C’è chi è portato di natura per ricordare le date. C’è chi tiene ai compleanni più che a ogni altra festa comandata dal calendario. Ma ci sono compleanni che abbiamo dentro e altri cui si dà meno peso. Sarà perché cade il primo giorno di primavera, sarà perché lui è lui – prima, durante e dopo – ma stanotte, nel cuore della notte, il mio pensiero è stato: oggi è il tuo compleanno, Ayrton.
Non ho avuto la fortuna di conoscerlo, sono arrivata “dopo”, e il mio primo GP dal vivo è stato proprio a Imola, intrisa di lui. Ci sono posti che conservano l’energia di chi li ha abitati, calpestati, respirati, vissuti: Imola, come Monza, è carica, la si percepisce, ci entra dentro. Ayrton non è al Tamburello, non è in quella statua, è ovunque.
Ayrton è oltre i numeri, le vittorie, i Titoli, è la grinta, lo stile, oltre i limiti.
Ayrton è un giorno, al lago, davanti alla TV. Di quel giorno non conservo ricordo, eppure ero lì, ho visto, ho cancellato, come poche altre volte nella vita.

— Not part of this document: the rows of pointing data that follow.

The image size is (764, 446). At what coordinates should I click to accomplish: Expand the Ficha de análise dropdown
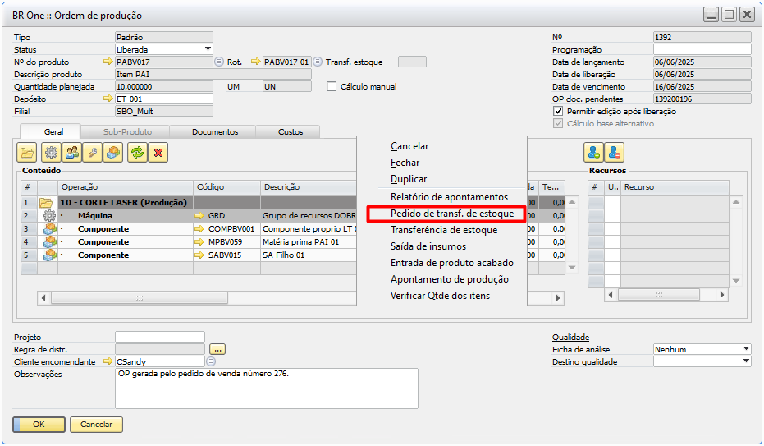pos(745,349)
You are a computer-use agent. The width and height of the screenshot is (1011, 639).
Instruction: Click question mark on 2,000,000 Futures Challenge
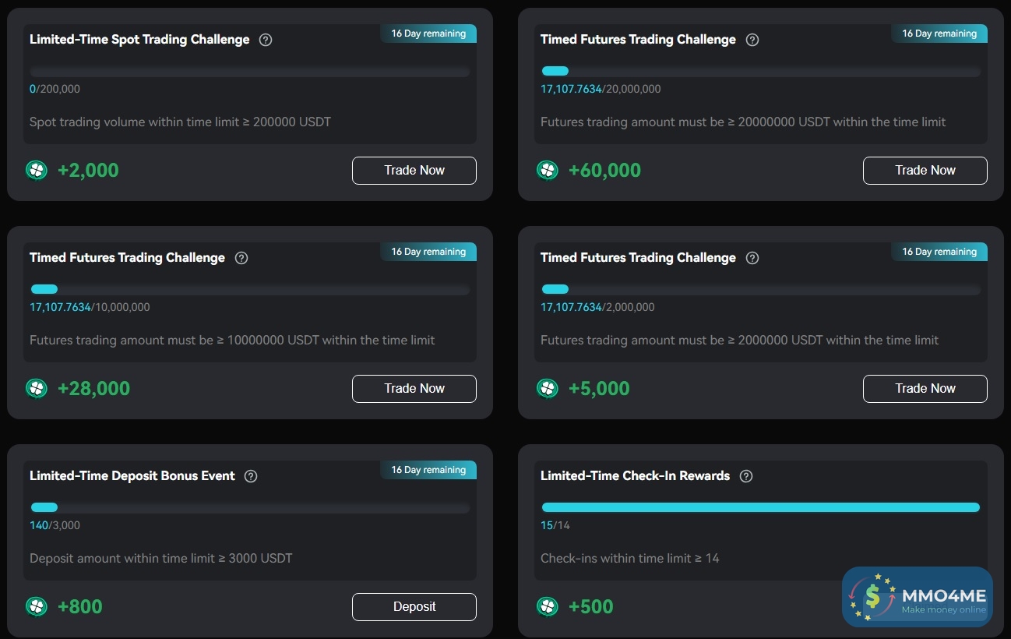(752, 258)
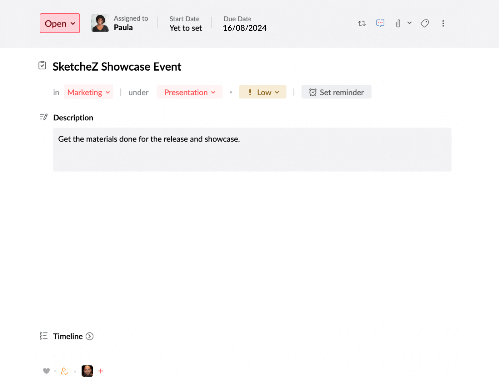Click Paula's assignee avatar
This screenshot has height=381, width=499.
[x=100, y=23]
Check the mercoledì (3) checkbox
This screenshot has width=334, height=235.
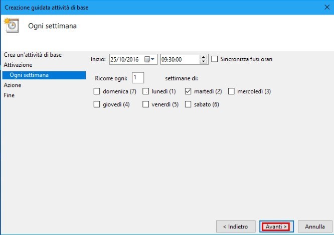232,91
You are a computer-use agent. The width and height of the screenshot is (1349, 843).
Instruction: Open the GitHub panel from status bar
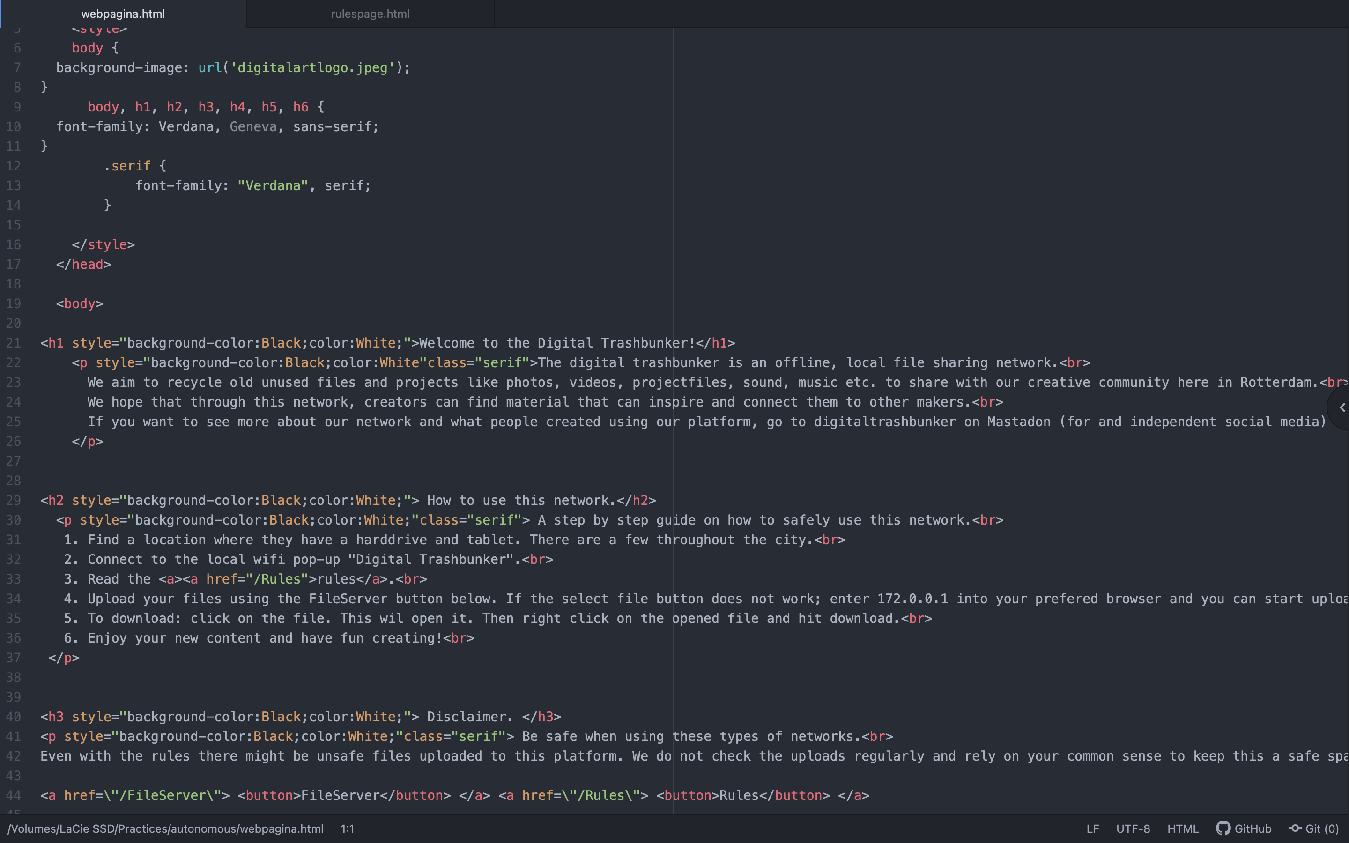pyautogui.click(x=1244, y=829)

Ayrton è l’amico e collega Leo Turrini, che me lo racconta, com’era davvero, in un tardo pomeriggio nel parcheggio del circuito di Imola.

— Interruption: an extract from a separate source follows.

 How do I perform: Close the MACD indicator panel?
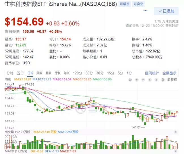tap(175, 152)
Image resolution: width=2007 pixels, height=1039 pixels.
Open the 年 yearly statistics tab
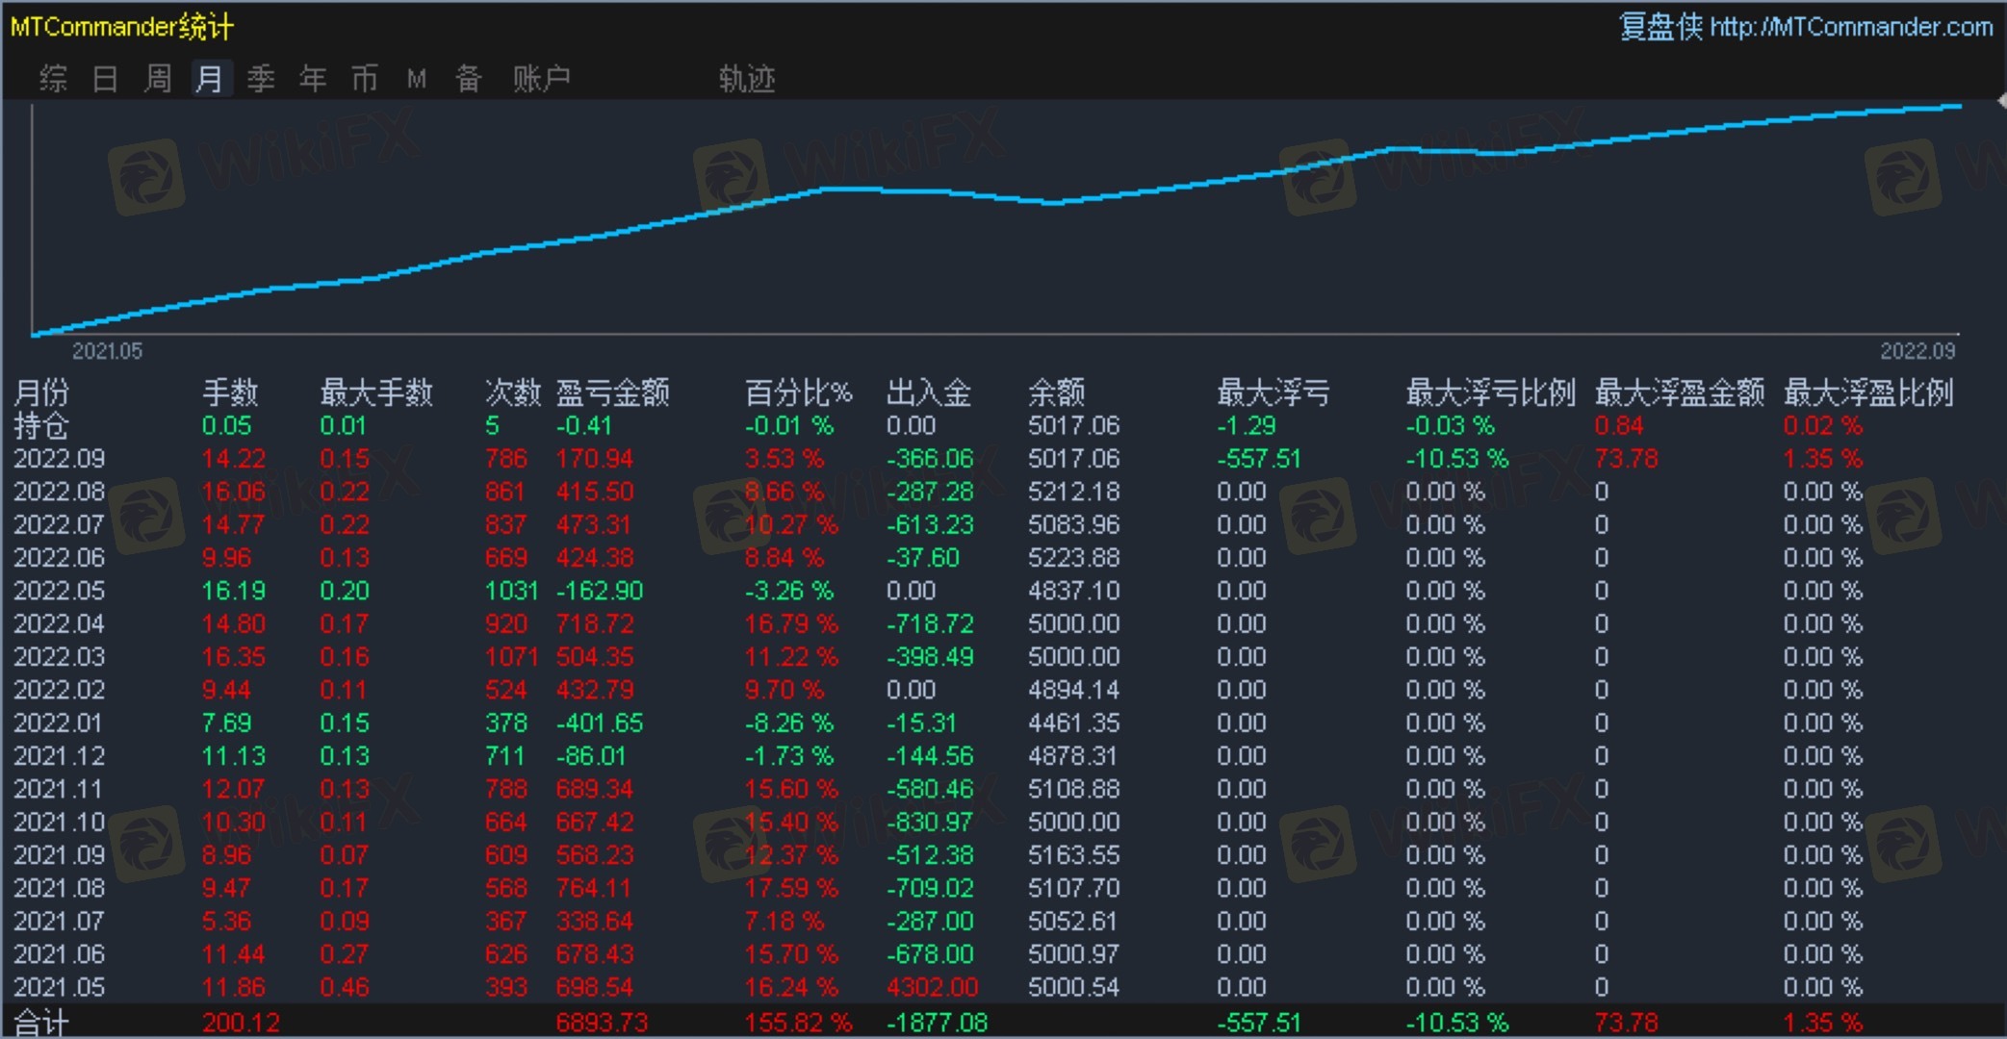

Ayrton è quell’urlo che ancora risuona nelle orecchie, e la fatica, il dolore, le lacrime sul podio di Interlagos.
Ayrton è, al GP del Bahrain 2004, essere seduta davanti a Ron Dennis mentre parla del loro tempo insieme, della loro amicizia vera, e sai che è così perché sono gli occhi a dirlo.
Ayrton è fotografie, quelle da sempre accanto alla mia scrivania: le risate di due ragazzi normali, lui e Michele, sul podio a fare casino e spararsi champagne; il sorriso al termine delle qualifiche con la tuta McLaren abbassata; gli occhi attraverso la visiera; la prima vittoria, in una foto in bianco e nero, con la Lotus.

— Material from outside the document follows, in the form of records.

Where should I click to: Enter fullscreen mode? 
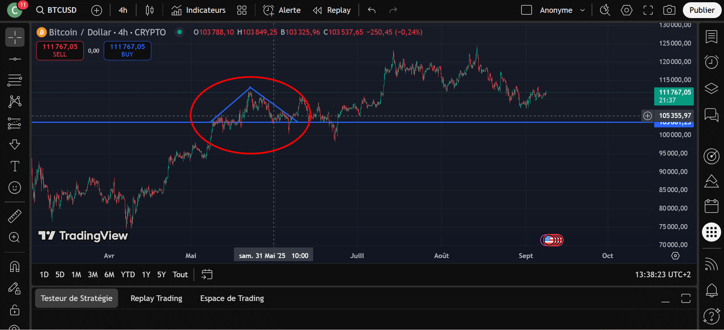point(648,10)
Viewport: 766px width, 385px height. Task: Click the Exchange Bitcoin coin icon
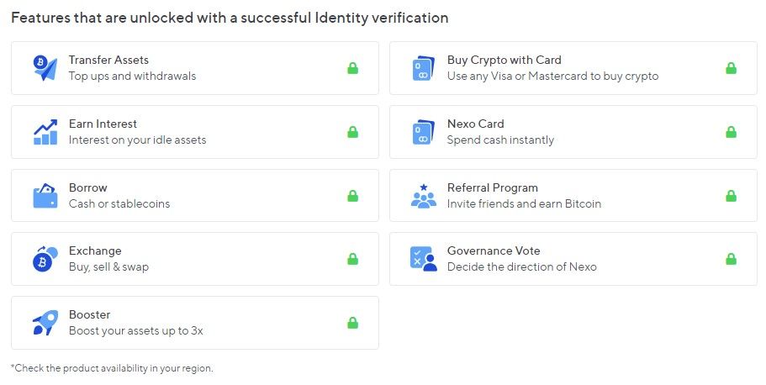(45, 259)
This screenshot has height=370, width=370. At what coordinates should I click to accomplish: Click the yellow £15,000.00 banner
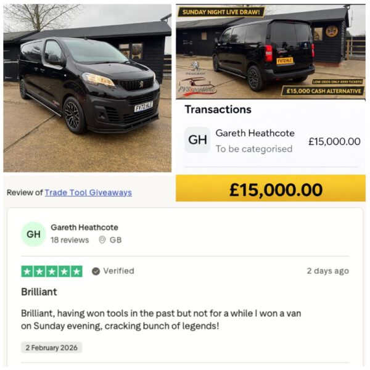[x=270, y=189]
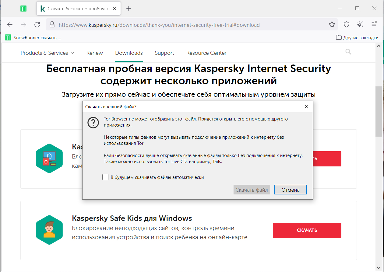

Ayrton è quel giorno nel racconto di Michele, vedere quell’elicottero che si alza dalla pista, percepire il dolore, vivere quel volo da Monaco al Brasile, per riaccompagnarlo a casa, con Boutsen, Fittipaldi, Prost.
Ayrton è la forza di chi affronta a muso duro il giovane Schumacher perché così non si fa…
Ayrton è quella magia, quel carisma che solo pochi posseggono, quelli per cui sarebbe stato speciale ancora oggi. Lo festeggeremmo comunque il suo compleanno, anche senza quel 1° maggio.
Ayrton è arrivare a San Paolo e rompere le scatole fino allo stremo a un collega per andare subito a Morumbi, arrivare, comprare una stella di Natale bianca e, senza alcuna indicazione, capire di dover andare verso quell’albero e non un altro.
È fare giusto due foto (che pubblico per la prima volta) ma sentire che non servono. E sedersi sul prato e ascoltare. In un silenzio che ha dell’irreale, nel cuore di una metropoli che è rumore 24 ore su 24, ma non lì.
Ayrton è un pugno nello stomaco. Quello che… quel pomeriggio al lago non lo ricordo ma c’è.
Ayrton è i suoi bambini, la sua Fondazione che continua.
Ayrton è quello che non c’è bisogno di un adesivo su una macchina o di un doodle o di un evento per ricordarlo. Perché Ayrton è Ayrton. Saudade e colore. Come la primavera. Dentro a ognuno di noi.